Primero dijeron que Michelle Bachelet sólo era una comparsa de la dictadura, una cómplice que vino al país a legitimar a Nicolás Maduro. Después, a pesar del crudo informe presentado esta semana, los berrinchudos siguen sin estar satisfechos. Piensan que la primera recomendación de la Alta Comisionada ha debido ser la siguiente: la ONU exige a Donald Trump que agarre sus marines y sus hierros y que invada, de manera inmediata, a Venezuela. Sin contemplaciones. La vaina es ya, para que encima tengamos cierto ambiente simbólico.
Vigilan el vocabulario, se irritan si alguien dice o escribe “gobierno” sin aclarar que es un “gobierno tiránico, dictatorial y totalitario”. Los berrinchudos están siempre dispuestos a estallar. Cualquier detalle les parece una provocación, una nueva traición del liderazgo, otro error imperdonable de los políticos. No aceptan ningún diálogo. No desean marchar, hasta les molesta que otros marchen. No quieren elecciones. No necesitan de las instancias internacionales. Los berrinchudos piensan que la política sólo es un trámite burocrático.
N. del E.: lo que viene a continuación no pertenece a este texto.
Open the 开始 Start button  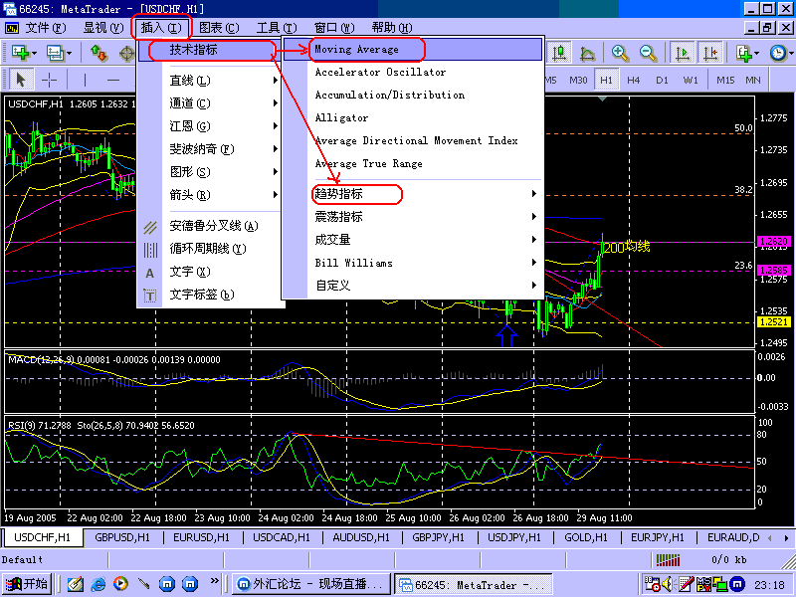coord(27,584)

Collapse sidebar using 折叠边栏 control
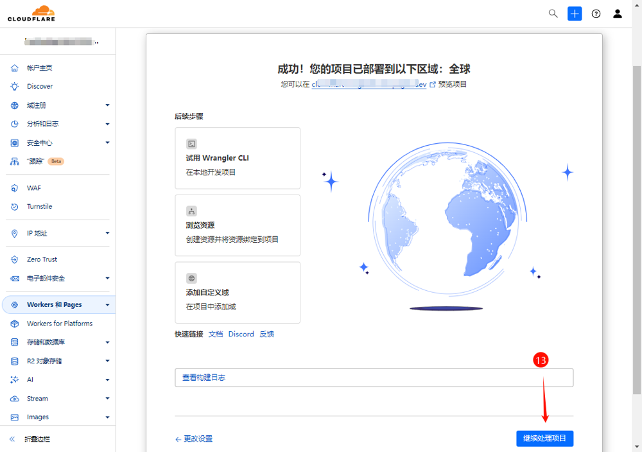point(36,439)
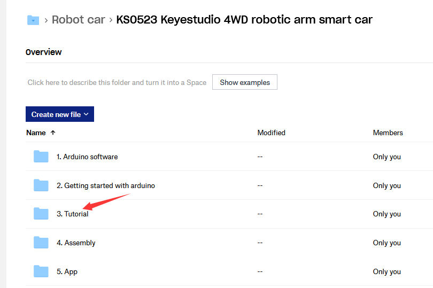Open the Create new file dropdown
The height and width of the screenshot is (288, 433).
60,114
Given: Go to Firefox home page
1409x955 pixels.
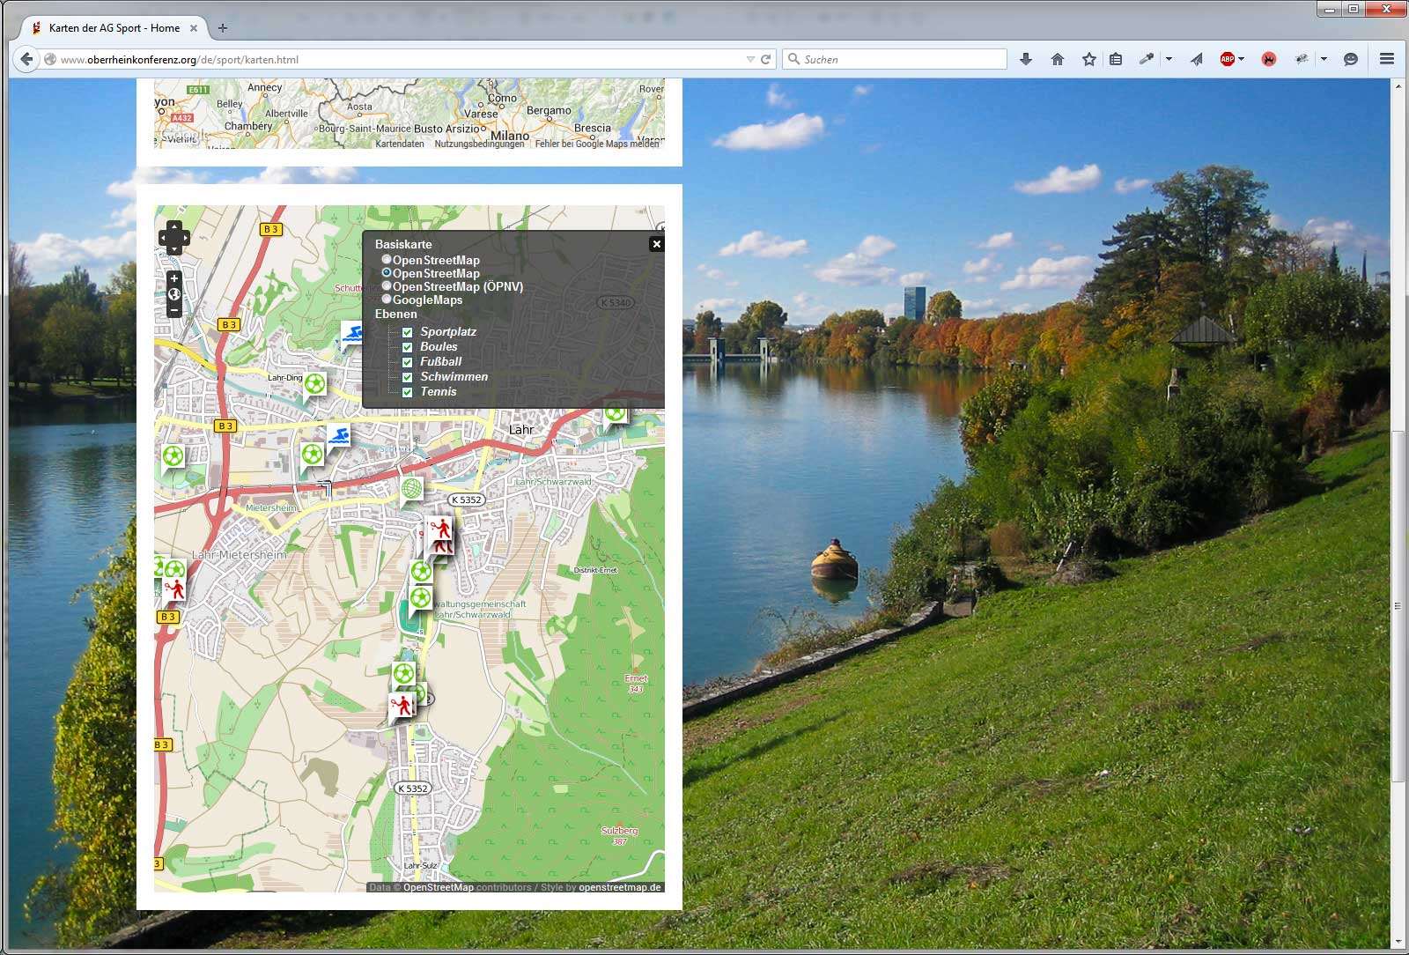Looking at the screenshot, I should pyautogui.click(x=1058, y=59).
Detrás de toda su alharaca, coinciden en algo con el régimen: su única opción es la violencia.
Más allá de lo comprensible o no de esta actitud, también hay que entender que existen los berrinchudos profesionales. Aquellos que tratan de sacarle un gran provecho al arrebato. Los que creen que pueden conseguir algún protagonismo a punta de berrinches. Los que piden acciones instantáneas y definitivas, los que invocan milagros envueltos en misiles, aun sabiendo que no existen, que no pueden darse, tan solo para provocar berrinches y tratar de ganar más seguidores.
La lógica del estallido, sin embargo, tiene un ciclo predecible, melancólico e inútil: después de reventar, se desinfla.
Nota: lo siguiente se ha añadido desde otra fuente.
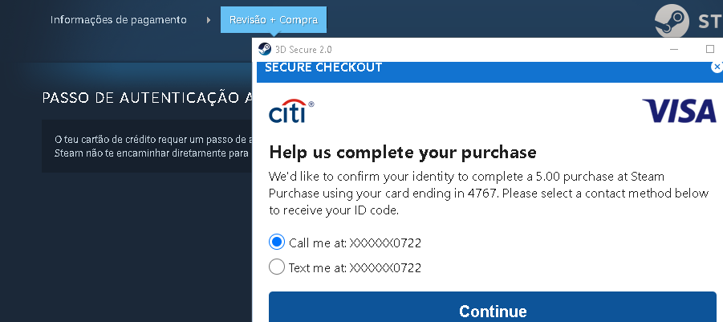Screen dimensions: 723x322
Task: Click the SECURE CHECKOUT header text
Action: [x=323, y=67]
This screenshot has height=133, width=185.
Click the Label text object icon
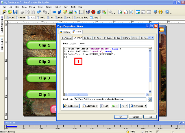pyautogui.click(x=59, y=12)
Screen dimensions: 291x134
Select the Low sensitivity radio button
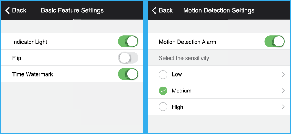163,74
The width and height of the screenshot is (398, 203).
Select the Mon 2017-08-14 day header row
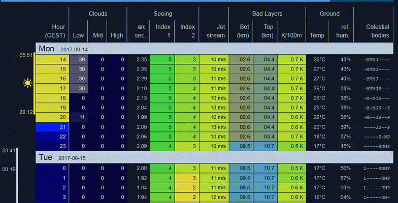214,49

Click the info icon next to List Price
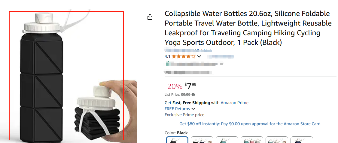(x=193, y=95)
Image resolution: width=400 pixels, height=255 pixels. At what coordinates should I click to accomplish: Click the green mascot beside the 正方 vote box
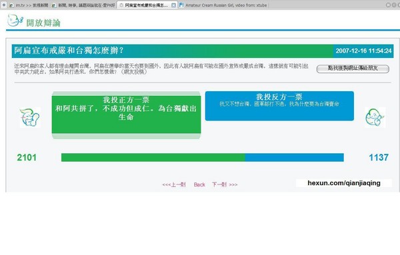(29, 117)
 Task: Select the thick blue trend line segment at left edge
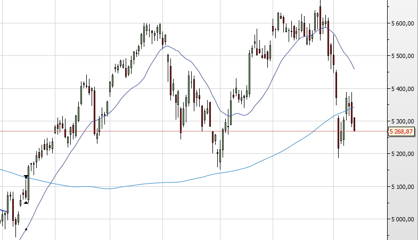pyautogui.click(x=4, y=211)
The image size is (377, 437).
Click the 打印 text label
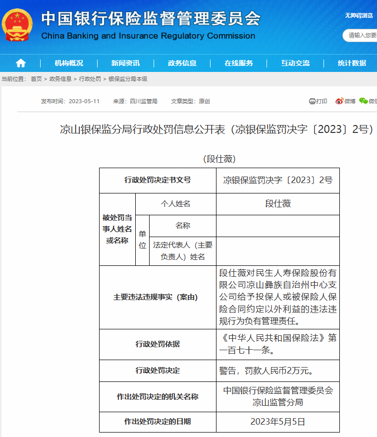(322, 101)
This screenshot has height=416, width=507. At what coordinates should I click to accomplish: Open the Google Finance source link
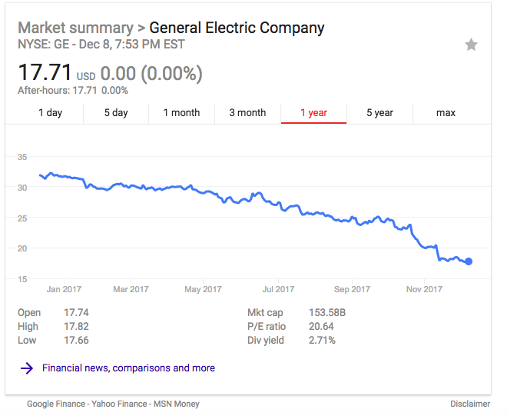coord(57,404)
No queda nada. Solo el vacío. Un interminable vacío donde vuelve a aparecer Nicolás Maduro anunciando ejercicios militares y diciendo “estamos en el lado correcto de la historia”. Y entonces tú piensas de nuevo en el Capitán Rafael Acosta, en los ojos huecos de Rufo Chacón. Piensas en todos y en tantos. Y la indignación y el dolor y la rabia siguen ahí. Intactos.